▶ _WHAT TO DO_
A. In the squash recipe steps, how long should the whole squash cook in the microwave?
B. Using the squash recipe steps, explain what can happen if you microwave the whole squash without poking holes in it.
C. Duplicate the part of the squash recipe steps between "5. Use a fork" and "oil, and parm.", inclusive.
BEGIN DOCUMENT EXTRACT
2. Place the entire squash (yes, the whole thing. No, you don't have to poke holes in it but it can explode (I've had that happen and it makes quite the mess) into the microwave and cook for 8-10 minutes.
3. Use oven mitts to remove the squash from the microwave and carefully cut it open with a large knife. The skin should be pretty soft after cooking. Let the squash cool (or burn your hands. That's what I did).
4. Use a fork/spoon/any other utensil to remove the seeds and attached strands just like you would with a pumpkin.
5. Use a fork (yes, a fork this time) to pull apart the flesh of the squash. It should easily come out in long strands. If it is still hard in places, place flat down on the plate and microwave for another minute or two. Its not critical for it to come out perfectly. 


6. Use paper towel to pat as much liquid from the squash flesh as you can.
7. Take all the squash strands and put them in a non-stick skillet and cook with a little EVOO and garlic. Keep moving it around to get it cooked through.
8. Meanwhile, heat up whatever sauce you want to use. I used jar spaghetti sauce with polish kielbasa (its a Hansen family thing), but it would also be really good with sausage or ground beef. Or you could just go simple and toss it with garlic, oil, and parm.
END DOCUMENT EXTRACT
BEGIN GIVEN INFORMATION
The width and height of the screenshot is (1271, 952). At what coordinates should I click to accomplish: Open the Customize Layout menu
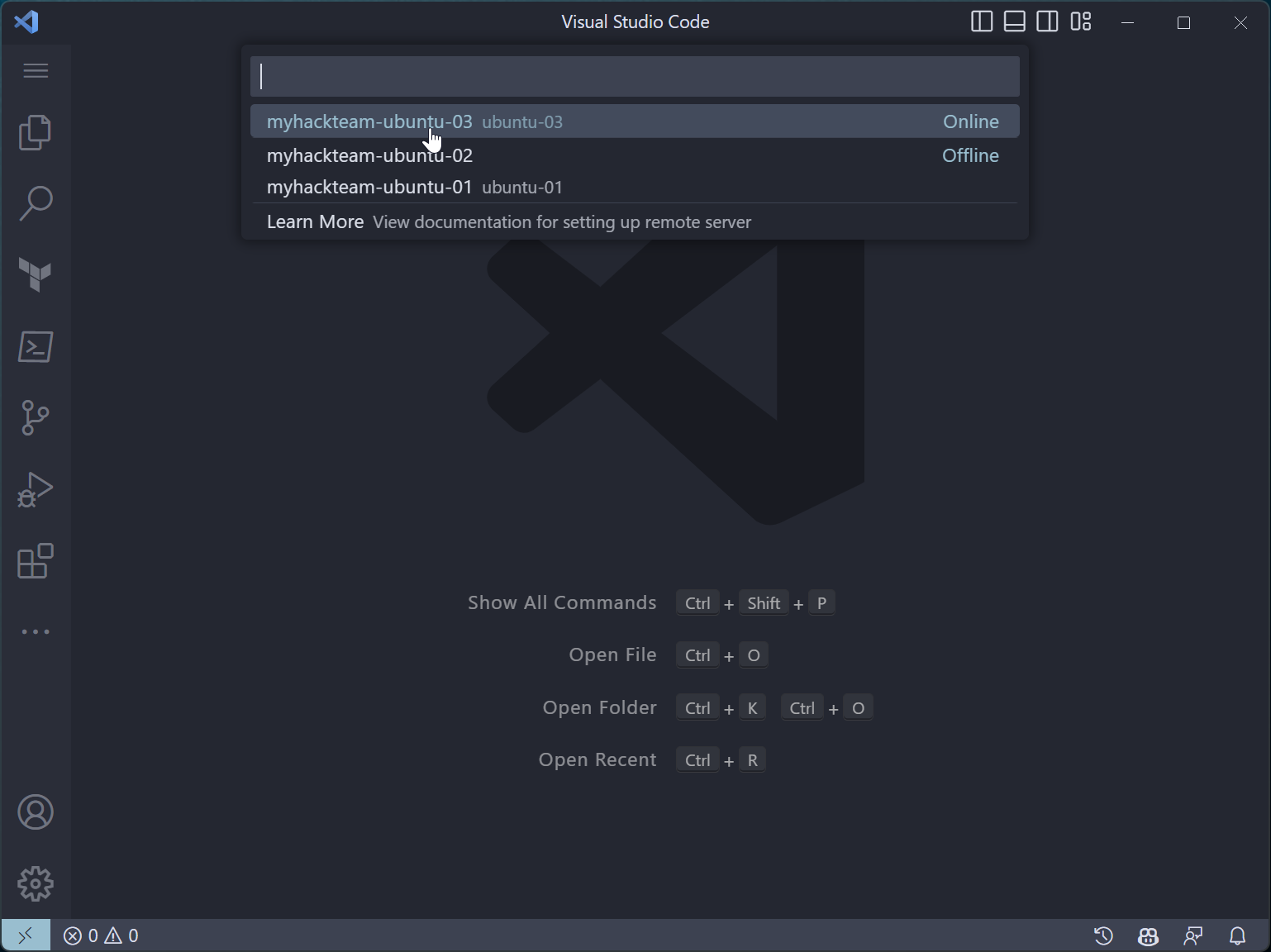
END GIVEN INFORMATION
▶ _EXERCISE SOLUTIONS_
A. 8-10 minutes.

B. The squash can explode in the microwave. The writer says this has happened to them and that it makes quite a mess.

C.
5. Use a fork (yes, a fork this time) to pull apart the flesh of the squash. It should easily come out in long strands. If it is still hard in places, place flat down on the plate and microwave for another minute or two. Its not critical for it to come out perfectly. 


6. Use paper towel to pat as much liquid from the squash flesh as you can.
7. Take all the squash strands and put them in a non-stick skillet and cook with a little EVOO and garlic. Keep moving it around to get it cooked through.
8. Meanwhile, heat up whatever sauce you want to use. I used jar spaghetti sauce with polish kielbasa (its a Hansen family thing), but it would also be really good with sausage or ground beef. Or you could just go simple and toss it with garlic, oil, and parm.